33 Stunden bis zur Hochzeit und How I Met Your Mother nimmt nach dem eher ruhigeren Tempo, in dem sich No Questions Asked befand, wieder Fahrt auf. Nicht nur, dass The Lighthouse die Mutter enthielt, nein wir sind auch wieder bei drei Handlungssträngen, was der Serie einfach nur gut tut.
Ja, ja, ja
Das Wichtigste zuerst: Zugegeben, als Ted (Josh Radnor) und Cassie (Anna Camp) auf dem Weg zum Leuchtturm waren und er schon wieder so romantisch guckte - die Augen der Zuseher in unserem Wohnzimmer verdrehten sich zu einem kollektiven „Oh, bitte. Nicht schon wieder“. Als er dann jedoch herzhaft vom Leuchtturm erbrach war das so ungefähr das erste Mal seit längerer Zeit, dass etwas wirklich Unerwartetes geschah. Und gleich das nächste hinterher! Mal ganz ehrlich, wer bitte hat damit gerechnet, dass Ted der Mutter dort einen Heiratsantrag macht? Und man muss schon ein Herz aus Stein haben und der Zyniker vor dem Herrn sein, wenn man bei der Szene als Ted auf die Knie geht, nicht in die Hände klatscht, ein Tränchen verdrückt und „Awwwwweee“ ausruft.

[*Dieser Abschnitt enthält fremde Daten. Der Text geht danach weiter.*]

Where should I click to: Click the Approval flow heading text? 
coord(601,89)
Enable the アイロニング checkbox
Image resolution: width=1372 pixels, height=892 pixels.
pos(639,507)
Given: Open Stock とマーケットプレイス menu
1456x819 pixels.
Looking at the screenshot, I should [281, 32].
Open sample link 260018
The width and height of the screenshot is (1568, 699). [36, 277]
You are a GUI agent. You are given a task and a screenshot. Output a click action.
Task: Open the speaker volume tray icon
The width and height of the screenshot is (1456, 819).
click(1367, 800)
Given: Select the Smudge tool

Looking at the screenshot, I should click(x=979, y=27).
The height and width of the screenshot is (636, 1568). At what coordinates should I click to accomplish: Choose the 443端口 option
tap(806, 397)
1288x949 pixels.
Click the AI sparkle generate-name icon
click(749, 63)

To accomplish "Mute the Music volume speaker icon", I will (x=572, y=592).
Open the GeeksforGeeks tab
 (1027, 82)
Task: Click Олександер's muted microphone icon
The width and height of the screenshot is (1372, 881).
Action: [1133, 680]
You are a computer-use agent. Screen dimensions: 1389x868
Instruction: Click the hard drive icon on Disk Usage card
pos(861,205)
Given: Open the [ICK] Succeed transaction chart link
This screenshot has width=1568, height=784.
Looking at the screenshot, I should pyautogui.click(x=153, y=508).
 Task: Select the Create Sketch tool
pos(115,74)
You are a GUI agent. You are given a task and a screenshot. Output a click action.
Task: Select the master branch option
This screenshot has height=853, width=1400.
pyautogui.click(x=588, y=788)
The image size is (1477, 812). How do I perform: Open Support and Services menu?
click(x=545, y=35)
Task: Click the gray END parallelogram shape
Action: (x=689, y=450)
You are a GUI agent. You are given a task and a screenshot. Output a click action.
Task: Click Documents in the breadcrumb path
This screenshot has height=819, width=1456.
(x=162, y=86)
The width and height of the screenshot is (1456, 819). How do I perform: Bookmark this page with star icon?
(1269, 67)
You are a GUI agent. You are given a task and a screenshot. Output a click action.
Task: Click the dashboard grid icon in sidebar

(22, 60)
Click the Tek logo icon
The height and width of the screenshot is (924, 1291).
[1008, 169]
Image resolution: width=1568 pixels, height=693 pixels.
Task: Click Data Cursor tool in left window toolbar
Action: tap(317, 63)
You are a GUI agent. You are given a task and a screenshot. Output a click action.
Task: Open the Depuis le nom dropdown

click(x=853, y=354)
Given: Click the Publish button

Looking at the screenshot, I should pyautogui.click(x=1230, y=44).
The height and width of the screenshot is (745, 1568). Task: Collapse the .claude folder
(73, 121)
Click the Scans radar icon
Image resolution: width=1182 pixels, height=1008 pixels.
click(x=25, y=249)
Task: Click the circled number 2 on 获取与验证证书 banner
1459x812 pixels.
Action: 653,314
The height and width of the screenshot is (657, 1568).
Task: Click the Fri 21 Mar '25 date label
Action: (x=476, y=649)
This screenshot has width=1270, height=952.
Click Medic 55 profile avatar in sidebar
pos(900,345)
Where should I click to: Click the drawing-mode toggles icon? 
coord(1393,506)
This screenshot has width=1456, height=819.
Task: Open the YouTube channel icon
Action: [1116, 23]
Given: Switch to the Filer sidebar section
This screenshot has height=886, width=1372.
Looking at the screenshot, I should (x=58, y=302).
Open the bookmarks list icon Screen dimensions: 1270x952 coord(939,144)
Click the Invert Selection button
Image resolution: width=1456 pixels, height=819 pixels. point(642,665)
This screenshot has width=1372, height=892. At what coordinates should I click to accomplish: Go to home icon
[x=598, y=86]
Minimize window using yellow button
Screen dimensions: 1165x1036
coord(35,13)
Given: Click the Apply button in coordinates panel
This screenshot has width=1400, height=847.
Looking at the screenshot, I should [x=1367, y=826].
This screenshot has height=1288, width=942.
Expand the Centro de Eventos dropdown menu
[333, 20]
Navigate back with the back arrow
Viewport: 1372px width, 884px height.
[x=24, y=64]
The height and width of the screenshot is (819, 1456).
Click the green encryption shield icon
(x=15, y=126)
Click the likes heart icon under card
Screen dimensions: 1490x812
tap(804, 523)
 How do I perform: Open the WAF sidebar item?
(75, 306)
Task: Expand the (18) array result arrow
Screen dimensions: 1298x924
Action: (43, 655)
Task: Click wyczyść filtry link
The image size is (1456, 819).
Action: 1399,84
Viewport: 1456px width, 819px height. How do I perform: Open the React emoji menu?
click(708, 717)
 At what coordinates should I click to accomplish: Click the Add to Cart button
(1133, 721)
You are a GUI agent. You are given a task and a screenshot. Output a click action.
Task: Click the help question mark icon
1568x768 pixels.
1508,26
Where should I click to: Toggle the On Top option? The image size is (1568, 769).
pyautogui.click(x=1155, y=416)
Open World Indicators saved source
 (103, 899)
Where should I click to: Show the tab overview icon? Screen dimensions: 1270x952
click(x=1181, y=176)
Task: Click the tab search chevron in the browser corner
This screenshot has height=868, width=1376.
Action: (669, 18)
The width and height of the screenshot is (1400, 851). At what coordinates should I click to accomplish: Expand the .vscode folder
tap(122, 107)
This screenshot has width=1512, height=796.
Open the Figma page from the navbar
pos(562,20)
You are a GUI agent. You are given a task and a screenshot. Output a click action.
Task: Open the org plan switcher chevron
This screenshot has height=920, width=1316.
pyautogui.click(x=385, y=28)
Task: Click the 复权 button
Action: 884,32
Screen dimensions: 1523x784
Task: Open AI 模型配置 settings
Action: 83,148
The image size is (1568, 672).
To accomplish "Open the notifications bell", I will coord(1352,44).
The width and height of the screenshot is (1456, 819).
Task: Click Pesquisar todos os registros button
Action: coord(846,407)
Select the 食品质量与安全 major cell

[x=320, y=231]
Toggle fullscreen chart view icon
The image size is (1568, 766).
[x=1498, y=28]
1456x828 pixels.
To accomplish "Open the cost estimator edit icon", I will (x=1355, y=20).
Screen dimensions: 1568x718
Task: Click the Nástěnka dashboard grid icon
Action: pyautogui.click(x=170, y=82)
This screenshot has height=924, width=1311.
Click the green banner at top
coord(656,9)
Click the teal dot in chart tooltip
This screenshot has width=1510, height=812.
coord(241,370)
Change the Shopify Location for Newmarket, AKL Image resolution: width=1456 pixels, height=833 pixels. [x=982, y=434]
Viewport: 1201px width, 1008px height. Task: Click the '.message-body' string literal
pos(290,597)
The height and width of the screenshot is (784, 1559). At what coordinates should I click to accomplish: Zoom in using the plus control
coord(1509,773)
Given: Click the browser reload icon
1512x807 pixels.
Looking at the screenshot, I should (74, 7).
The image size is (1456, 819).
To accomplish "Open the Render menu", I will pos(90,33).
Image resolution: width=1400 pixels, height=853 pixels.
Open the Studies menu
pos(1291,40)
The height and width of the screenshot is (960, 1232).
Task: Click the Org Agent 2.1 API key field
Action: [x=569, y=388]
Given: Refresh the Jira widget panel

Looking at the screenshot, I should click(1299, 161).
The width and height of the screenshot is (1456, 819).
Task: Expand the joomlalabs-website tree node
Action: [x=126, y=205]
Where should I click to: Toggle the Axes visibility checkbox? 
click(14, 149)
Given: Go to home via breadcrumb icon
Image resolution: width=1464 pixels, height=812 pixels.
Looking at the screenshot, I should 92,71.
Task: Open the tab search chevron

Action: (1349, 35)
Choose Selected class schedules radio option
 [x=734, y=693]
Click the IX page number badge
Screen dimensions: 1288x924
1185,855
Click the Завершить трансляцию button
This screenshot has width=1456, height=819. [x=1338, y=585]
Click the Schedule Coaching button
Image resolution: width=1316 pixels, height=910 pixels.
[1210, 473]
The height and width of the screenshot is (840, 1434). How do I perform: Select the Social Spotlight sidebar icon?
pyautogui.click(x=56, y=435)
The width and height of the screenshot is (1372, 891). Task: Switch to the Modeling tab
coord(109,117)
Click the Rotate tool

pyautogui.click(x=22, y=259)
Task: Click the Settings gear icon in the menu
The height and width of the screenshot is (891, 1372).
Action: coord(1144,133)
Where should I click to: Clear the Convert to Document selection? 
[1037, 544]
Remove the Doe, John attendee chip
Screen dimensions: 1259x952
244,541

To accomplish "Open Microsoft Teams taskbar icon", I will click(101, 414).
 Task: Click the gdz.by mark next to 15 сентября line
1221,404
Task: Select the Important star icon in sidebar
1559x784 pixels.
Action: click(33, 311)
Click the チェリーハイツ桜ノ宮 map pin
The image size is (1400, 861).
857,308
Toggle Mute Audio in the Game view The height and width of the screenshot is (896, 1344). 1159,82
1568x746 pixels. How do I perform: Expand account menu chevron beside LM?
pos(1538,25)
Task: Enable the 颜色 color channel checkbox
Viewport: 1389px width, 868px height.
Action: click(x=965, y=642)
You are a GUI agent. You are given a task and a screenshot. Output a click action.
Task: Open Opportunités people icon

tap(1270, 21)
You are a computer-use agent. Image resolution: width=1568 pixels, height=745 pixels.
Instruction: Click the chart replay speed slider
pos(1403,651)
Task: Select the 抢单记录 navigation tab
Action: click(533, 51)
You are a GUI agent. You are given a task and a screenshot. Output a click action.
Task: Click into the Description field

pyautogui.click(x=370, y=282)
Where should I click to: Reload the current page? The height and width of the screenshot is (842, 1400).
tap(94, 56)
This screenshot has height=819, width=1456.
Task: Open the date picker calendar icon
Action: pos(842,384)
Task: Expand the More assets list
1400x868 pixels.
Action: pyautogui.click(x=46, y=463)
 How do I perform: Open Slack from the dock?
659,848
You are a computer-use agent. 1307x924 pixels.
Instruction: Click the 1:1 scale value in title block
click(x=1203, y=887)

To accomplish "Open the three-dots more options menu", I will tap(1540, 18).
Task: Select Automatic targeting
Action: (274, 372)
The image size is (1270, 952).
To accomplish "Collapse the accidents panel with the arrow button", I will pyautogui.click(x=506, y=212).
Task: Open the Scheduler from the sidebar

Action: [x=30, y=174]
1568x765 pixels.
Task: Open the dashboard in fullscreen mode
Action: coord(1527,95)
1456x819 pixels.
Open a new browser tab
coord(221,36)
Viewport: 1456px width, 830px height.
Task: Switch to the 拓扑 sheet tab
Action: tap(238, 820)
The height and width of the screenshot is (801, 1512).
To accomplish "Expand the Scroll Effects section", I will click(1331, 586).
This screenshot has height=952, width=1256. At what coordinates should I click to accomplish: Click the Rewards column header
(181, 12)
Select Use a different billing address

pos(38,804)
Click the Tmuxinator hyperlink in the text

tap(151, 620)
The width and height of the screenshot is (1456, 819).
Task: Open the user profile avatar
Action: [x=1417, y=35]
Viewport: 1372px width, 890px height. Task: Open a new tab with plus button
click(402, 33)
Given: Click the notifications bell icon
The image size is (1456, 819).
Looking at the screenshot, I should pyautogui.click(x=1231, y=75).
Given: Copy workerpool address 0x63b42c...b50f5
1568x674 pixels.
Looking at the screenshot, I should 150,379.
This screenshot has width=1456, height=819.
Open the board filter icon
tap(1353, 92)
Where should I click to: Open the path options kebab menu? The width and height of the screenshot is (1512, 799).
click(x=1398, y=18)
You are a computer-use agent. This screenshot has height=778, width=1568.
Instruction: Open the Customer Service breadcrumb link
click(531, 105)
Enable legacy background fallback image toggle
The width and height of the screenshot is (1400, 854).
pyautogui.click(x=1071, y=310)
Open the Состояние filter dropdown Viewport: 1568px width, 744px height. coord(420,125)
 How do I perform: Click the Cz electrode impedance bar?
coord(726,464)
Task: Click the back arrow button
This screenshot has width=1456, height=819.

Das war herzerwärmendes, großes Kino.
Mütter und Töchter
Und überraschenderweise war genau das auch der Eierkrieg zwischen Loretta (Frances Conroy) und Robin (Cobie Smulders). Der vom Zaun gebrochene Streit in The Poker Game ließ ja nicht Gutes ahnen und es gab einige Stimmen, die dieses Gefecht für viel zu konstruiert hielten. Aber die Auflösung in The Lighthouse war nicht nur überraschend, sie war auch überraschend gut.
Zum einen zeigte sie Loretta, wie wir sie die Serie durch immer mal wieder kennengelernt haben: resolut, unangepaßt, aber im Grunde ihres Herzens weich und mitfühlend. Genau das hatte man in der Folge zuvor etwas vermisst. Dass sie Robin nun das „Mom“ angeboten hat, zeigt, dass sie Robin endgültig angenommen hat und es würde nicht wundern, wenn sie noch das eine oder andere Wörtchen mit Robins Mutter oder Vater reden wird.
Zum anderen zeigt es nicht nur eine sehr verletzliche Robin, deren harte Fassade mehr und mehr bröckelt. Es stellt sich heraus, dass Barney sehr wohl weiß, dass er und Robin keine Kinder bekommen werden und obwohl anklingt, dass ihm Kinder sehr wichtig sind, entscheidet er sich trotzdem für sie. Das Gespräch, das er mit Loretta an der Bar führt, zeigt mehr Wirkung, als all die Beteuerungen der letzten Folgen, wie gut Barney und Robin doch zusammen passen und was für ein cooles Team sie sind.
Und das allererste Mal in der gesamten Serie möchte man als Zuseher Robin einfach in den Arm nehmen und ihre beiden Elternteile nehmen und durchschütteln. Auch dieser Strang war hochemotional und einfach nur schön.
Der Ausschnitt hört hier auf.